Sukses

Sejarah Perayaan Malam Satu Suro dalam Tradisi Jawa

Malam satu Suro diperingati pada malam hari setelah magrib pada hari sebelum tanggal satu Suro.

Liputan6.com, Yogyakarta - Satu Suro atau malam Satu Suro merupakan malam pergantian tahun dalam kalender jawa. Malam satu Suro juga bertepatan dengan Satu Muharram dalam kalender hijriah atau kalender Islam.

Pada 2023 ini, malam satu suro akan jatuh pada 18 Juli atau 19 Juli. Malam satu Suro diperingati pada malam hari setelah magrib pada hari sebelum tanggal satu Suro.

Hal itu karena dalam kalender Jawa pergantian hari dimulai pada saat matahari terbenam dari hari sebelumnya, bukan pada tengah malam sebagaimana pergantian hari dalam kalender masehi. Dikutip dari laman kemdikbud.go.id, peringatan malam satu Suro sangat lekat dengan budaya Jawa yang masih dilestarikan hingga saat ini.

Misalnya di Solo, malam satu Suro diperingati dengan tradisi arak-arakan atau kirab hewan kerbau, yang bernama kebo bule atau Kebo Kiai Slamet. Kebo bule bukan sembarang, karena hewan ini termasuk pusaka penting milik Keraton Surakarta Hadiningrat.

Selain Solo, Keraton Yogyakarta juga memiliki ritual malam satu Suro. Bedanya, kirab malam satu Suro di Keraton Yogyakarta membawa gunungan tumpeng, keris, dan benda pusaka lain.
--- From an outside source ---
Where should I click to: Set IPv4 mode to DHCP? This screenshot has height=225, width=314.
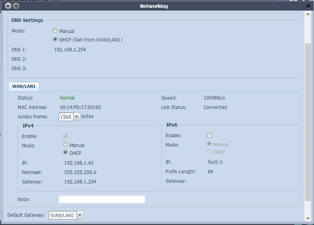[66, 153]
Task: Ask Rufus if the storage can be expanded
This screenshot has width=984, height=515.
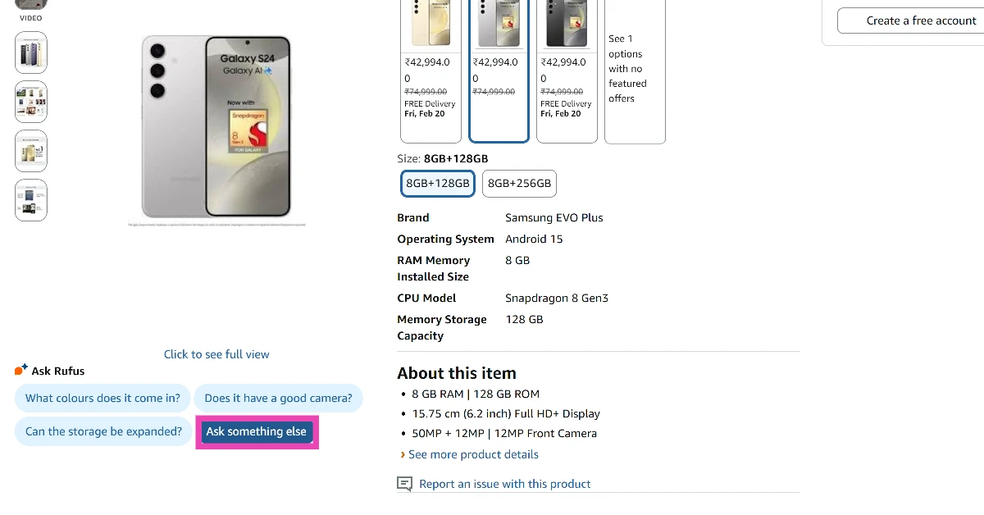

Sementara itu, wilayah Banyumas, ada sekelompok masyarakat yang melakukan tetirah, atau menyepi. Sementara, kelompok lainnya melakukan ritual kungkum atau berendam di sungai atau sendang yang dianggap keramat.

Sejarah peringatan malam satu suro dimulai pada abad ke-17 tepatnya pada masa pemerintahan Sultan Agung Hanyokrokusumo dari Kerajaan Mataram. Kala itu, sultan mengubah penanggalan Saka, yang merupakan penanggalan Hindu, menjadi penanggalan Jawa.

Selain dari penanggalan Saka, penanggalan Jawa ini juga mengadopsi kalender Islam, sehingga memiliki persamaan pada permulaan awal tahun. Nama satu Suro diambil dari bahasa Arab yakni asy-syura yang berarti tanggal 10.

Oleh sebab itu, sebetulnya hari yang penting dalam kebudayaan Jawa adalah tanggal 10 Suro yang yang bertepatan dengan 10 Muharram dalam kalender Islam. Namun, peringatan justru digelar pada malam satu Suro alih-alih malam sepuluh Suro.

Sumber lainnya mengisahkan, sejarah perayaan malam satu suro berasal dari keinginan Sultan Agung untuk menyatukan rakyatnya. Ia menginginkan persatuan rakyatnya untuk menggempur Belanda di Batavia, termasuk ingin menyatukan Pulau Jawa.

Oleh karena itu, dia ingin rakyatnya tidak terbelah, apalagi disebabkan keyakinan agama. Sultan Agung Hanyokrokusumo ingin menyatukan kelompok santri dan abangan.

Pada setiap hari Jumat legi, dilakukan laporan pemerintahan setempat sambil dilakukan pengajian yang dilakukan oleh para penghulu kabupaten. Perayaan ini sekaligus dilakukan ziarah kubur dan haul ke makam Sunan Ampel dan Giri.

Akibatnya, 1 Muharram yang dimulai pada hari Jumat Legi turut dikeramatkan pula. Bahkan, dianggap sial kalau ada orang yang memanfaatkan hari tersebut di luar kepentingan mengaji, ziarah, dan haul.